**ENTRIES PROVIDED:**

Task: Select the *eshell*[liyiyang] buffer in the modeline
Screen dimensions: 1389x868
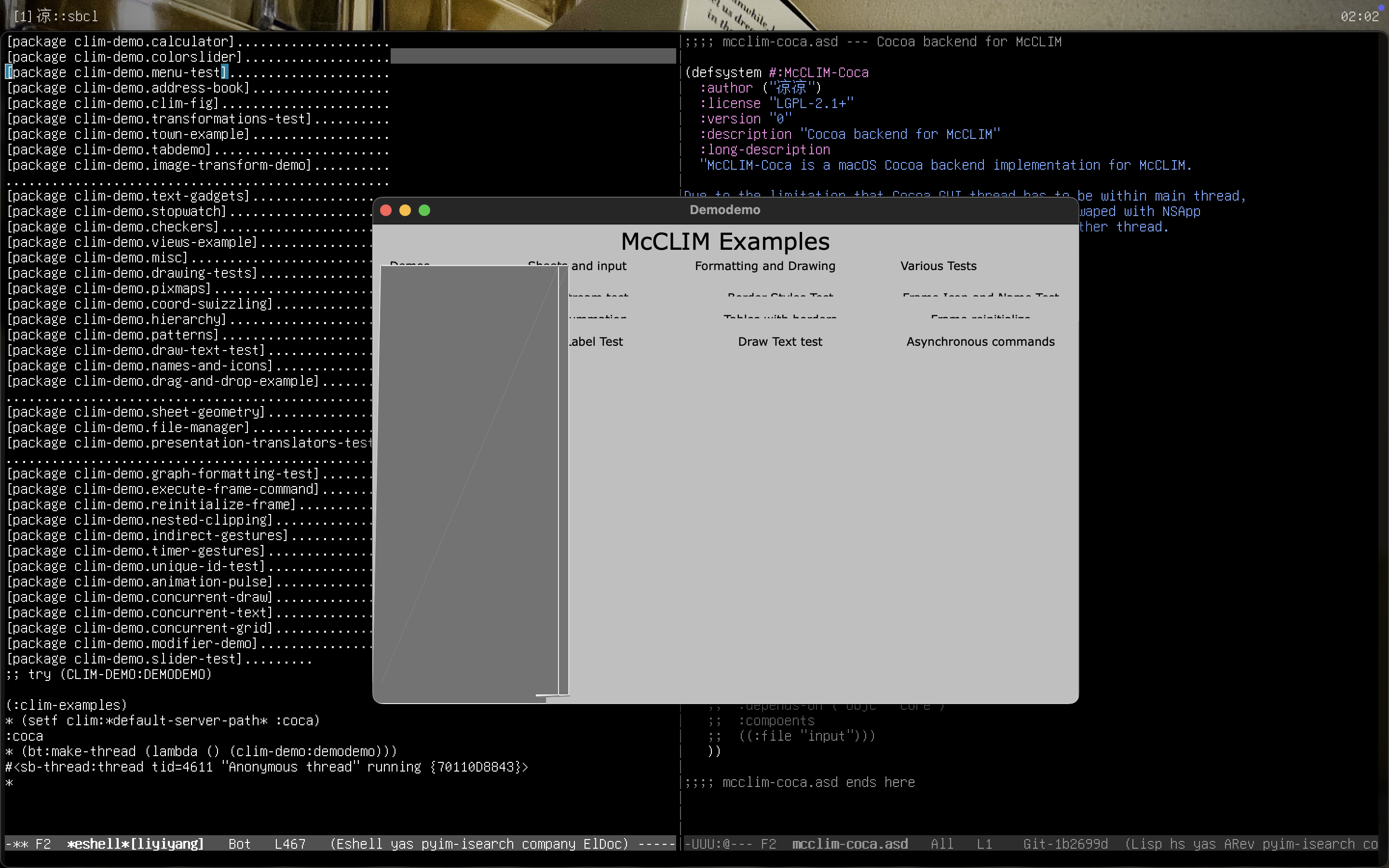Action: (135, 843)
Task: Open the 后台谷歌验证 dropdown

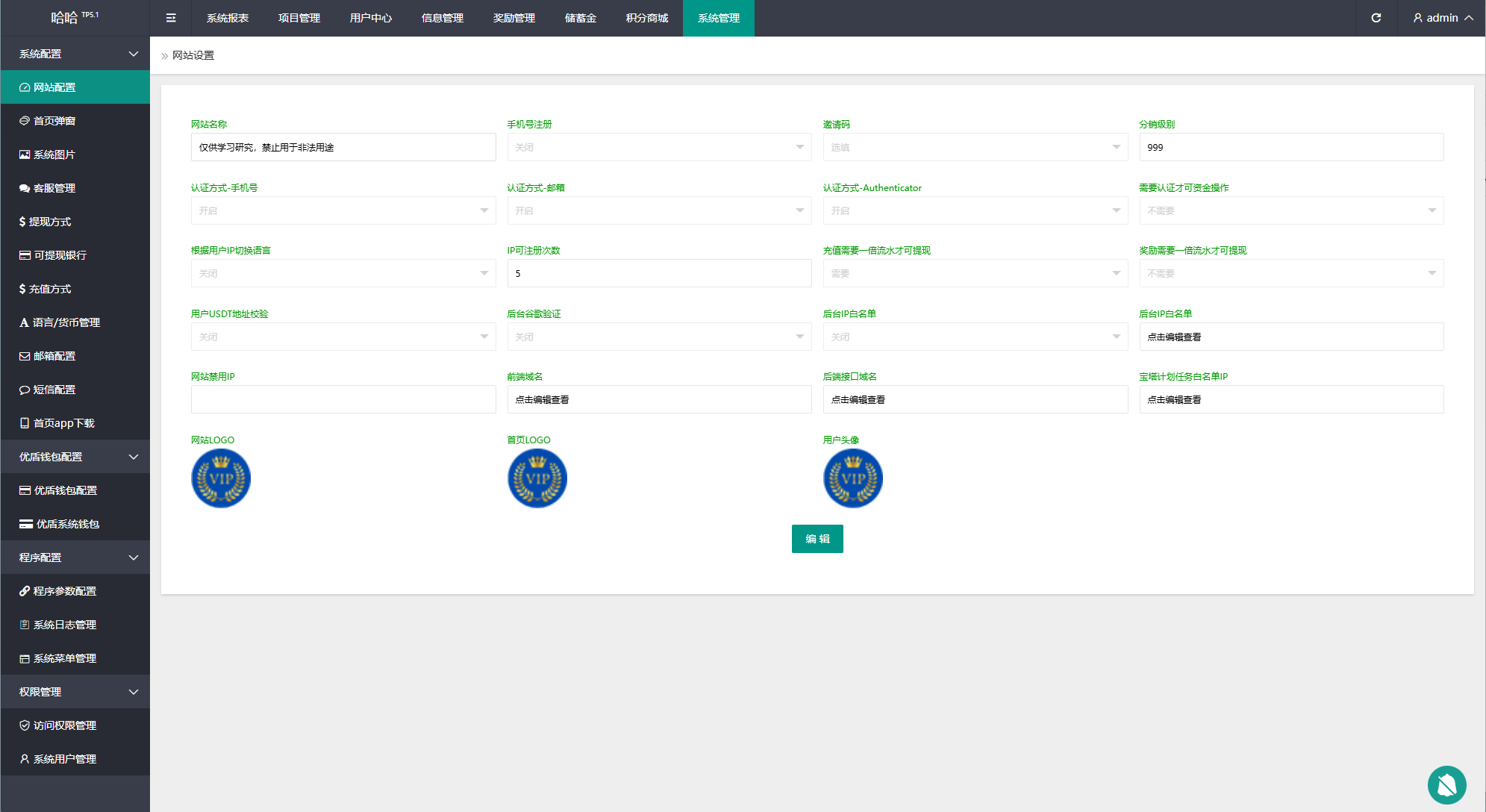Action: pos(658,337)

**EXERCISE:** An exact, word-for-word version of the material is required, free of pictures.

**ANSWER TO THIS PROBLEM:**
Task: Select the *eshell*[liyiyang] buffer in the modeline
Screen dimensions: 1389x868
Action: (135, 843)
Task: Open the 后台谷歌验证 dropdown

Action: pos(658,337)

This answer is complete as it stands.